Owner-Occupied Versus Non-Owner-Occupied at a Glance
The clearest way to see Portland's rules is to compare what you can do if you live in the home against what you can do if you do not. The table below summarizes the key differences. Use it as a quick reference, then confirm details with the Bureau of Development Services.
| Requirement | You Live in the Home | You Do Not Live in the Home |
|---|---|---|
| ASTR permit eligible | Yes, Type A or Type B | No |
| Whole-home rental allowed | Yes, when you are temporarily away | Not permitted |
| Primary residence proof required | Yes, multiple documents | Cannot satisfy |
| Long-term rental option | Available | Available, 30 plus night stays |
| Neighbor notification | Required for Type B | Not applicable |
| Subject to TLT and state lodging tax | Yes | Only if doing legal long-term rentals over a threshold |
Stay Compliant After You Open
- Track every booking night. Keep a calendar showing which nights were short-term and which were long-term.
- Reconcile taxes monthly. Match platform tax statements against your bookings and flag any gaps.
- Save your permit number. Display it on your listing where Portland requires and keep a copy in your records.
- Renew on time. Mark the renewal date and start gathering updated residency proof a month early.

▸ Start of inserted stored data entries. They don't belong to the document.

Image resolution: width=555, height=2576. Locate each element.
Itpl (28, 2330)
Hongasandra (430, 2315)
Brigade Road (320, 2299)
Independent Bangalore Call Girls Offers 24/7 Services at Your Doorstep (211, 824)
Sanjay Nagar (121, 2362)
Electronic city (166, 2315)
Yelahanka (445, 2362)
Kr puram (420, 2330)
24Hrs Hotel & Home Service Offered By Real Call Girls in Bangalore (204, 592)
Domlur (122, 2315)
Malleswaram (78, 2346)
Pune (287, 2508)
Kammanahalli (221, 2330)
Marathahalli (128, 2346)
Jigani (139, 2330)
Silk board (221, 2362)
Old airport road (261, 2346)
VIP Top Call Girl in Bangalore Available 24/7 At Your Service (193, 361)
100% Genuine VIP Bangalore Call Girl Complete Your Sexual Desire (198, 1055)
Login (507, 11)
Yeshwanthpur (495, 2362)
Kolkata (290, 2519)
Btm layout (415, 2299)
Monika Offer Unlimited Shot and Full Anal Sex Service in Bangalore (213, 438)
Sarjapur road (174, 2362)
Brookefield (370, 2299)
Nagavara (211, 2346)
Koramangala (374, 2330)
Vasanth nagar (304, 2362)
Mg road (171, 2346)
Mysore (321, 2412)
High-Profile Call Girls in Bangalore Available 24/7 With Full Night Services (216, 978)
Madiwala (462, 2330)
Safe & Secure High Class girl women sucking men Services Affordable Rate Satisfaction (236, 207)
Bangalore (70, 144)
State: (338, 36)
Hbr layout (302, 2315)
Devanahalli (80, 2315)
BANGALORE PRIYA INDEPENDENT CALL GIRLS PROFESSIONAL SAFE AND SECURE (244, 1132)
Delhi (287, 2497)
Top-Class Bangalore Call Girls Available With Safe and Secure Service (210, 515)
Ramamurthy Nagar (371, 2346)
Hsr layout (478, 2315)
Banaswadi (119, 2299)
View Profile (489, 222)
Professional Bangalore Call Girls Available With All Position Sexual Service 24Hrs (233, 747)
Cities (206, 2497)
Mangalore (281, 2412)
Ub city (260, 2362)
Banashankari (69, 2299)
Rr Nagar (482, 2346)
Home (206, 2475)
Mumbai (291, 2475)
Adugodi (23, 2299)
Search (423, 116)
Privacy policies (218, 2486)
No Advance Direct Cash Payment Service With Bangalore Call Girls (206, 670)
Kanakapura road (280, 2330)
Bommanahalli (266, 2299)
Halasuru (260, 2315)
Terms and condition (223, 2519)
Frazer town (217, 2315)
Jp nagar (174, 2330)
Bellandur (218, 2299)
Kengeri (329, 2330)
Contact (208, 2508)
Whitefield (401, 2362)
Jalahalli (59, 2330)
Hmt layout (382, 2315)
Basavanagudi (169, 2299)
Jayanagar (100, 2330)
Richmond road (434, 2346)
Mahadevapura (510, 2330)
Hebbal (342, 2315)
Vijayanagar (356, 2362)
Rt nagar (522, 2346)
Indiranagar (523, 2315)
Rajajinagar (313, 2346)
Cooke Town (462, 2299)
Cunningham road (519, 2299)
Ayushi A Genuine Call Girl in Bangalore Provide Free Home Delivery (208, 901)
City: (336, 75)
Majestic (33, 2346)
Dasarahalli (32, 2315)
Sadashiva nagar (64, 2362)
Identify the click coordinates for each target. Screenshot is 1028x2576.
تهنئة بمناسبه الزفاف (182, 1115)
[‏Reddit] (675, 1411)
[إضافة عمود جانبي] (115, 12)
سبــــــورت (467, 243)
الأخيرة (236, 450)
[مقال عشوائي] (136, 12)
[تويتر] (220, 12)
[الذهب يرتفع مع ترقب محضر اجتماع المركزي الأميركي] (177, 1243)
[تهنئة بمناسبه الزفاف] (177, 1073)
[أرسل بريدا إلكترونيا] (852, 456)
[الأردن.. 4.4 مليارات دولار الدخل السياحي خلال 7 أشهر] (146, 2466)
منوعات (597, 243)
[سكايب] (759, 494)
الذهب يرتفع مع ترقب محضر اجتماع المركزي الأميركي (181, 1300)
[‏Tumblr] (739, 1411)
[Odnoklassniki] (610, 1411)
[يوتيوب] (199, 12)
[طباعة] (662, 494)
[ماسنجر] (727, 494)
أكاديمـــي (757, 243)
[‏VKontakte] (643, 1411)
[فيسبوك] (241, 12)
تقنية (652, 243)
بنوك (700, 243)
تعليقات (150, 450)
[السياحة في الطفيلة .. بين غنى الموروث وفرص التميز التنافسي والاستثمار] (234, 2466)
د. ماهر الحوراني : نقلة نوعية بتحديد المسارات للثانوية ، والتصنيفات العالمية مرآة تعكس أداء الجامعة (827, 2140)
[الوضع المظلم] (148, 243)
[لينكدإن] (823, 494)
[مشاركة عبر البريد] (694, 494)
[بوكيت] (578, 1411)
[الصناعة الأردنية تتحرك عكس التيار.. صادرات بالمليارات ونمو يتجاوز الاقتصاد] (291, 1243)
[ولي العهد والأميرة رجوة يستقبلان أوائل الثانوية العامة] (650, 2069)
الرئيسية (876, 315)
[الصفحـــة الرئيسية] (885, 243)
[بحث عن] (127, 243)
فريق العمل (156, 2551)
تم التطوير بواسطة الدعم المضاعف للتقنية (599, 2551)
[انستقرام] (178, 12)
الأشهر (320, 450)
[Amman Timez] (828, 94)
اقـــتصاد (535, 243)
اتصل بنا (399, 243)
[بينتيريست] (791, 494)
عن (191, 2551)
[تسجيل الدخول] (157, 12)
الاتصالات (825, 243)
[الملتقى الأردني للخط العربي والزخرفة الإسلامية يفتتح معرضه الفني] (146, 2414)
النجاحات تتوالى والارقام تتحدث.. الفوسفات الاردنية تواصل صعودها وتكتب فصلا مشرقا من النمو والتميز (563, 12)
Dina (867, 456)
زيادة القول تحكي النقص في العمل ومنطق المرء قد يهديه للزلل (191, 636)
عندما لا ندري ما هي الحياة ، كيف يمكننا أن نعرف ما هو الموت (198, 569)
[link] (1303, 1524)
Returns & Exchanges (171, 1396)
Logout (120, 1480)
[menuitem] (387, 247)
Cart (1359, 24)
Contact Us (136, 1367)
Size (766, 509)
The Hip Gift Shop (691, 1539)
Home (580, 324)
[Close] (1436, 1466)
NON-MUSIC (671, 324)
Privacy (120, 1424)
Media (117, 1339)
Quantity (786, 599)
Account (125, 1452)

- Communicate with neighbors. Share your contact number and respond quickly to any concerns.
If you treat compliance as a monthly habit instead of a yearly scramble, renewal becomes easy and enforcement stays away. Your next step is simple. Pull up the Bureau of Development Services page on the city's official website, read the current ASTR requirements, and decide whether your situation fits Type A, Type B, or neither. From there, the path is clear.
Frequently Asked Questions
How does airbnb rules in portland work?
Portland requires every short-term rental host to hold an Accessory Short-Term Rental permit tied to their primary residence. You apply through the Bureau of Development Services, prove you live in the home, and collect lodging taxes on each booking. The permit only covers the address where you actually live.
Is airbnb rules in portland worth it?
For residents who want to share part of their home, the rules are workable and the income can be steady. For investors hoping to run nightly rentals in homes they do not occupy, Portland's framework will not allow it. Decide based on whether you actually live in the property.
What are the benefits of airbnb rules in portland?
The rules create a stable, well-defined path for resident hosts and reduce competition from large-scale operators. Following them protects you from fines, listing takedowns, and neighbor disputes. A clean permit also makes future renewals and any city interactions much smoother.
How do I set up airbnb rules in portland?
Confirm the home is your primary residence, gather documents that prove it, and then apply for the ASTR permit through the Bureau of Development Services. Install required safety equipment, complete neighbor notification if your permit type requires it, and pay the current city fees. Once approved, list the permit number on your booking platform.
Does airbnb rules in portland actually work?
Yes, the city actively enforces the program by matching listings against permit records and responding to neighbor complaints. Hosts operating without a valid ASTR permit do get caught and fined. Hosts who follow the rules generally operate without issue for years.
What are the downsides of airbnb rules in portland?
The primary residence requirement blocks anyone who does not live in the home from running a legal short-term rental. Permit fees, renewals, and tax tracking add ongoing work. HOA rules and lease terms can also override your city permit, so a permit alone does not guarantee you can operate.